As I was turning back to the fire, I caught a glimpse of Bella out of the corner of my eye. She was wiping her eye too, staring into the flame. And her cheeks were bright pink, like she’d just been running, or—crying?
I wondered what was going on with her.
The rest of the campfire passed in a haze of songs, games, and one “spooky” (but not really) story from Miles about a bear he claimed used to hang around “a camp just like this one!” It was more corny than scary, but still, the campers shrieked and giggled. I was glad they were having a good time.
By the time the campfire ended and it was time to lead my campers back to Juniper Cabin, I felt ready to drop. I clicked on the flashlight I’d brought and slowly trooped up the path back to the main camp. Juniper Cabin was completely dark. I noticed footprints on the dirt path leading up to the door but figured we must have made them earlier, when we’d stopped by the cabin before the campfire.
Inside, the campers flitted around, grabbing their own flashlights from their dressers and flicking them on.
“Who’s first in the bathroom?” Kiki called. “We have three sinks and three stalls, people. Who wants first shift?”
“Me!” called Cece.
“Me!” called Katie.
But I noticed Nina standing in the middle of the room, shining her flashlight beam on each bunk. “Guys . . . ,” she said.
I looked where she was gesturing. Something was missing, but what . . . ?
“Oh my gosh!” I shrieked as it hit me. Maya and all the campers turned to me in alarm.

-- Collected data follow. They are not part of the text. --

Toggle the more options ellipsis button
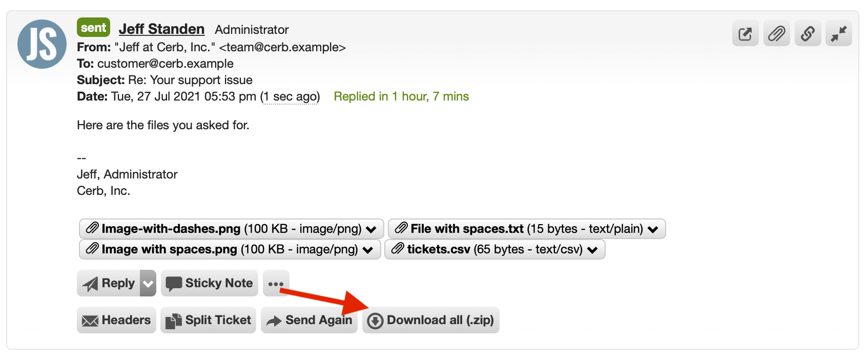 click(x=276, y=283)
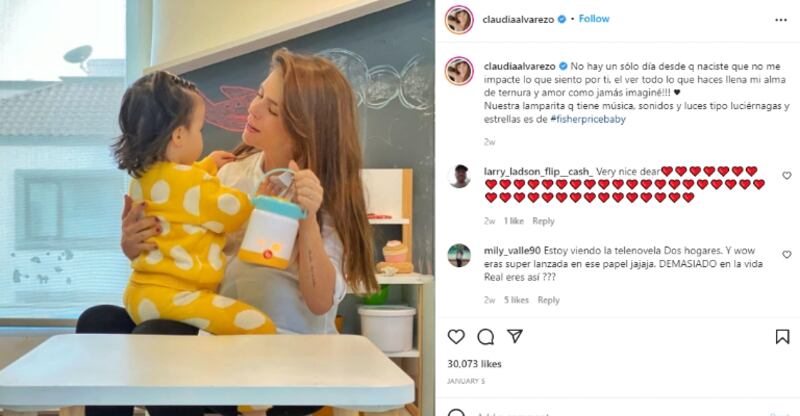View 5 likes on mily_valle90 comment
The image size is (800, 416).
coord(516,300)
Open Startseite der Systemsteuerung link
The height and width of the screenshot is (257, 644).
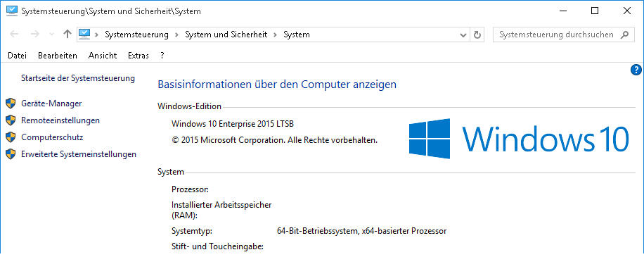pyautogui.click(x=78, y=77)
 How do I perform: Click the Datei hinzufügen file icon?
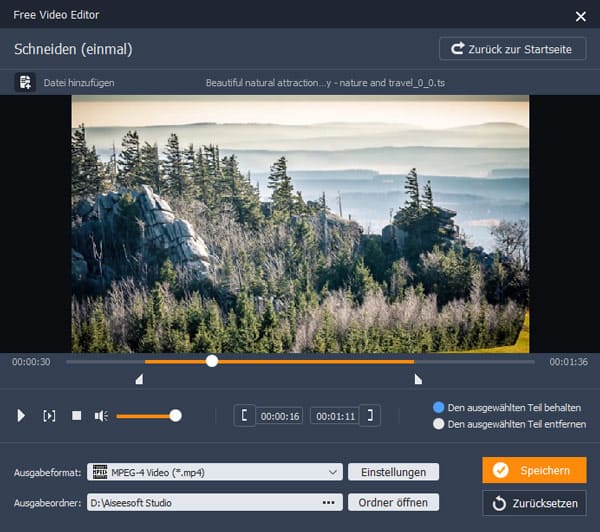tap(25, 83)
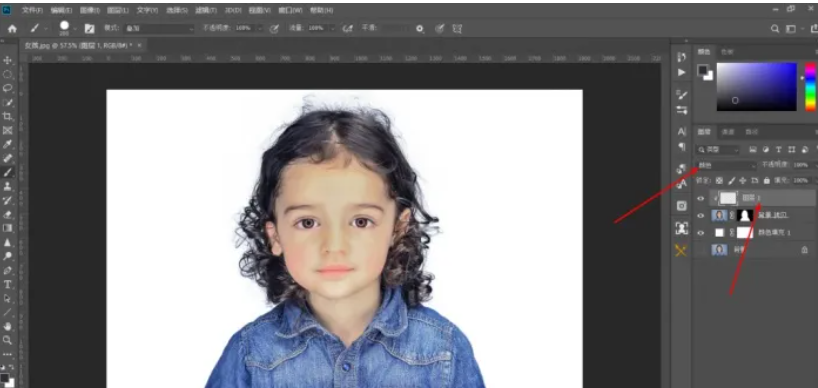Open the 滤镜(T) Filter menu
The width and height of the screenshot is (818, 388).
click(206, 10)
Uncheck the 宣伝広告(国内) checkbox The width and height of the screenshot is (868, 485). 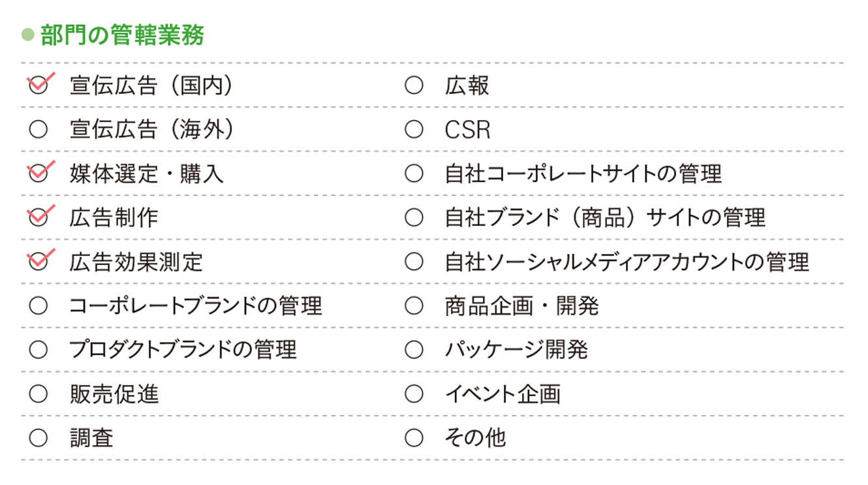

“Guys!” I cried, pointing at the bare mattresses. “Our sleeping bags are gone! Somebody stole all our sleeping bags!”
CHAPTER SIX
A Sleepless Night
“OH NO!”
“Are you kidding?”
“You cannot be serious right now. . . .”
The campers all let out cries of disbelief as I swept my flashlight beam over all the bunks in the cabin. But there was no mistaking it: not a single mattress held the sleeping bags that each camper had brought with them and laid out on the beds just that morning.
“Where are we going to sleep?” asked Maya, her usually cheerful expression crinkled up into a frown. “Nancy, do you think this is a prank?”
A prank. I remembered what Bella had said when she’d led us all outside to scare us the first night of training: It was just a prank. Bess had agreed that pranks seemed to be a normal part of life at camp. But would someone steal all our sleeping bags as part of a prank?
There was only one way to find out. “Maya, keep an eye on the bunk for a minute. . . . I’m going to check some things out.”
Maya scarcely had time to reply with an “okay” before I’d turned around and walked back out of the cabin. The footprints! I shone my light down onto the dusty path leading into the cabin. There they were: They looked like Converse sneaker tracks—a pretty common shoe wherever lots of young people congregated. They led away from the main camp, I realized now—toward the path to the lake. Could someone have . . . ?
“Nancy! Did it happen to you guys too?”
A voice came from behind me, and I swung my flashlight around to see Maddie, who had the nine-year-old bunk, standing in the doorway of Acorn Cabin.
“Did what happen to us?” I asked. Old sleuthing trick: never give away what’s going on. Make them say it first.
Maddie sighed and shook her head. “Our sleeping bags are all missing!” she said. “Do you think it’s some kind of prank?”
“It happened to us too,” I called, as another voice chimed in from the darkness:
“Me too! I mean, us too!”
It was George, I realized, and swung my flashlight around to find her at the doorway of her cabin.
“Who would do this?” George asked, frowning. “Is this, like, a normal camp thing? Because I have a bunkful of exhausted kids here.”
I heard someone running across the grass and quickly zoomed my flashlight around to catch Bella, coming from her cabin. She looked upset. “Are you guys missing your sleeping bags?” she asked.
“Yeah,” I said. “Do you know anything about it?”
Bella stopped short and glared at me. “Oh, because I pranked you once, I’m responsible for everything that goes wrong at camp this year? Thanks for the warning!”
I shook my head and tried to make my voice less accusatory. “I’m just asking,” I said. “You’ve been to camp before. You know what the normal pranks are.”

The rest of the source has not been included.